At a press conference Motzoei Shabbos, Prime Minister Binyamin Netanyahu said that while it was not yet clear if the terror attack in Istanbul earlier in the day was aimed specifically at Israelis, Israel was investigating this possibility. “We are in constant contact with the Turkish government, and we are attempting to clarify if Israelis were targeted in this attack,” Netanyahu told reporters. “We have initial intelligence that indicates that the attacker was a member of the Islamic State. We are also aware of Israelis with whom their families have not been able to establish contact.”
At least two Israelis were killed and 11 injured in the attack on a central street in Istanbul, as a suicide bomber set off an explosion near a group of Israeli tourists. One of those killed was named as Simcha Damri, 60, a resident of Dimona. In the press conference, Netanyahu confirmed that two Israelis were killed in the attack. Istanbul police said that a third victim was Israeli as well. The fourth victim was said to be an Iranian.
At least one Israeli is in critical condition, with two others seriously injured. Seven others were injured lightly in the blast. Israeli planes carrying Foreign Ministry, insurance company and Magen David Adom officials were on their way to Istanbul Motzoei Shabbos to assess the situation. Channel One said that it was very likely that the lightly injured Israelis would be returned to Israel Sunday morning. Netanyahu said that Israel would consult with doctors and Turkish officials before moving any patients.

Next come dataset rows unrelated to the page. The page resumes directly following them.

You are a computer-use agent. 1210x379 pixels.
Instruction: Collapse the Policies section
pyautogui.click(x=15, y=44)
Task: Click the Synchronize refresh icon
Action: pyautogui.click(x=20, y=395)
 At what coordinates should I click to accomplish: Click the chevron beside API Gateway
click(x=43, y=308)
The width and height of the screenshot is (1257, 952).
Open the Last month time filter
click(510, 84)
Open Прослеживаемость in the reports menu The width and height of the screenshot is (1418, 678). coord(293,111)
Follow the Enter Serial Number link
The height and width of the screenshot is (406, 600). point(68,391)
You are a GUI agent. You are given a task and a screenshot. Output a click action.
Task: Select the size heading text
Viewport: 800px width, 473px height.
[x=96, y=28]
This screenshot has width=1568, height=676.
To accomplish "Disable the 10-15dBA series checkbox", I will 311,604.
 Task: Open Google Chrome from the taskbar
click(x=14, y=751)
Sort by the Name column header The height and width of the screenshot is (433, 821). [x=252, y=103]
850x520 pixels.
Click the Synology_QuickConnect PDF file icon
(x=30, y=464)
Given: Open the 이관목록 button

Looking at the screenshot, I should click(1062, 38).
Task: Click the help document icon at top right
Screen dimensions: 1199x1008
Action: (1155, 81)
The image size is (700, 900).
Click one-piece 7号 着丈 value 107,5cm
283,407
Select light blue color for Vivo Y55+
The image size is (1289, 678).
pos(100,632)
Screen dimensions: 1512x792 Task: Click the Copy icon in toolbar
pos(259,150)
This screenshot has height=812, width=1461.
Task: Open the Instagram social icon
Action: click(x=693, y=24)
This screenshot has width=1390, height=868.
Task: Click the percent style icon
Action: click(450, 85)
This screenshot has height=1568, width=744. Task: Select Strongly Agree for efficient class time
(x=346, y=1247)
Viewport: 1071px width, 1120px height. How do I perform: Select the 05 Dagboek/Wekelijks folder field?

A Turkish report Saturday night said that police had identified the bomber as a member of an Islamic State cell. The report said that police were questioning his family and that several arrests were imminent. Netanyahu said that from initial reports it appeared that the terrorist set the bomb off next to the Israeli tour group.
The security cabinet on Sunday will reevaluate travel warnings that are already in place on travel to Turkey, Netanyahu said. “We have had warnings on travel to Turkey in place for some time, and we will officially announce them on Sunday.”
Condemnations poured in from Turkish government officials and the international community. Among those condemning the attack was Turkey’s PKK Kurdish Workers’ Party, which has been accused of encouraging terror attacks by Kurdish radicals against Turkey. In a statement, the U.S. condemned the attack, saying that “the United States stands in solidarity with our NATO ally Turkey in combating the common threat of terrorism. This vicious attack is the latest in a series of indefensible violence targeting innocent people throughout Turkey – Turkish citizens and international visitors alike. These acts of terrorism only reinforce our determination to support all those across the region working to promote peace and reconciliation.”